Excerpted passage:
Segment Open
The financial crisis has impacted both companies with defined benefit (DB) and defined contribution (DC) plans, according to AEGON Global Pensions' latest white paper on international pension provision.
The document, entitled Building pensions for the future, reveals that the global economic crisis has exposed significant weaknesses in both DB and DC plans; and that although companies with DB plans have experienced the most immediate and significant consequences - as risk is shared by both company employees and plan participants - companies with DC plans could be facing a problem that is greater than they realise.
The report states: "A potentially toxic combination of increasing longevity, poor investment strategies, insufficient contribution rates and inadequate communication to members (coupled with unrealistic expectations) may build up to form a DC legacy problem for both employees and their employers."
In addition, companies with international operations are even further exposed, as every country has different rules and regulations, so their pension plans have been affected in different ways.
Segment Closed
Problem set:
1. Answer these from the article on pension plans:
(a) What is the title of the AEGON Global Pensions white paper?
(b) Companies with which type of plan have experienced the most immediate and significant consequences?
(c) Why are companies with international operations even further exposed?
2. Continue the article on pension plans from its last sentence.
The listing that follows has no connection to the article on pension plans.

Available data:
Segment Open
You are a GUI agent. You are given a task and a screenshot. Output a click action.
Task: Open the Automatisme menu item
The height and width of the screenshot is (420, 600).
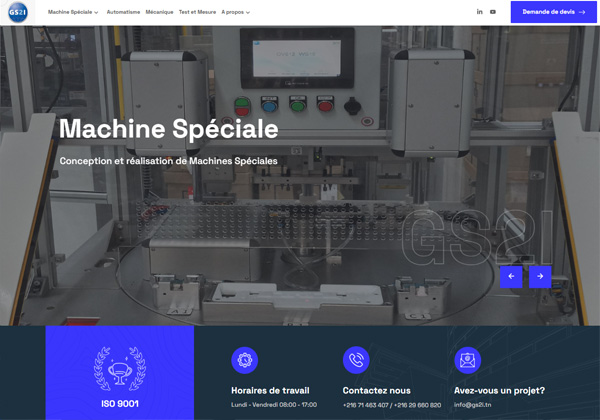click(123, 12)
Segment Closed
Your responses:
1.
(a) Building pensions for the future
(b) Defined benefit (DB) plans
(c) Every country has different rules and regulations, so their pension plans have been affected in different ways.

2.
The White Paper also outlines practical ways in which companies can manage their DB risks effectively (for example by taking advantage of the variety of de-risking mechanisms the market offers); can provide adequate DC (for example, by ensuring members start saving earlier and save enough); and better manage the pensions process (such as making sure proper processes are in place and take advantage, where appropriate, of cross border opportunities).
Martijn Tans, author of the white paper and marketing director at AEGON Global Pensions, said: "Although DB pensions have been making all the headlines, the underlying issues facing DC provision have not received so much attention. If we want to build a strong DC system for the future - one that will provide adequate pensions for most people - then we need to address current DC weaknesses."